## TEXT SECTION
=== Begin Enclosure ===

How Grace Avoids Sins
Posted by Chris on September 5, 2010 under Front Page Posts, Sermons
A quick survey of history or current events informs us that when there is no faith in responsibility, a increase in laws follows. Here’s one of the sillier examples:
Convinced that Happy Meals and other food promotions aimed at children could make kids fat as well as happy, county officials in Silicon Valley are poised to outlaw the little toys that often come with high-calorie offerings. The proposed ban is the latest in a growing string of efforts to change the types of foods aimed at youngsters and the way they are cooked and sold. (Source: Los Angeles Times)
Let’s not limit this illustration or any other we can imagine to the realm of politics. The lack of personal responsibility can take place in any area of human interaction – including the church, and including our own soul. When a community of people are burdened with laws, rules, and policies personal and communal responsibility are no longer encouraged. All that is emphasized is following the rule or conforming to the decision.
Grace may seem like an absence of responsibility. Freedom in Christ may seem like a catch-phrase to say “Do As You Like.” In reality, God’s grace encourages personal responsibility. How? Because the action of God’s grace gives us a new spirit and changes our heart. Graces makes it truly possible to mature in Christ.
Read Galatians 6:1-10
Carry Your Own Load [Individual Responsibility]
- Do Good (v. 10)
- Test your actions – Notice that the individual is encouraged to check his or her own behavior. That may involve turning to others for accountability. It certainly involves going to God’s will – not as a legal code, but as a vision from God for the “new humanity.”
- Notice that Paul said that circumcision or uncircumcision is not what matter – What matters is the new creation.
- Don’t compare – Nothing distracts us from growing in God’s grace like comparing ourselves to others.
- Looking down on others because we are more righteous than some [Jesus told a parable of a Pharisee and publican who went to pray …]
- Looking down on ourselves because we are not as righteous as some [Jesus told a parable about a man with one talent who hid what he had been given …]
- Carry your own load – You are accountable to God first and he is not pleased by your ability to compare yourself to another.
- Avoid Sin (v. 7-8) – I am amazed that a people of the book can still subscribe to the idea that God is not a fair judge. For some reason the notion lingers among us that God is rather a tricky bureaucrat who will find the spiritual equivalent of a forgotten parking ticket on our record and damn us to hell for not following proper procedure. [Maybe we are the spiritual bureaucrats?] The problem with such views is that sin is not something to be avoided; rather we just have to have all sins properly stamped and processed.An important question for a church that trusts in the grace of God is “How do we deal with sin?”

=== End Enclosure ===

## TASK
Translate this sentence from the sermon on grace above into Spanish: "In reality, God’s grace encourages personal responsibility."

## DATA SEGMENT
=== Begin Enclosure ===

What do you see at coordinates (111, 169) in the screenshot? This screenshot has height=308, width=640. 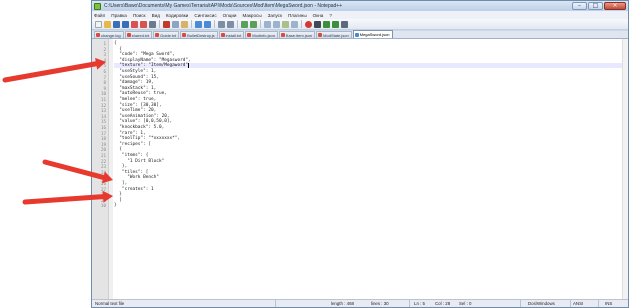 I see `fold-margin` at bounding box center [111, 169].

=== End Enclosure ===

## OUTPUT OF THE TASK
En realidad, la gracia de Dios fomenta la responsabilidad personal.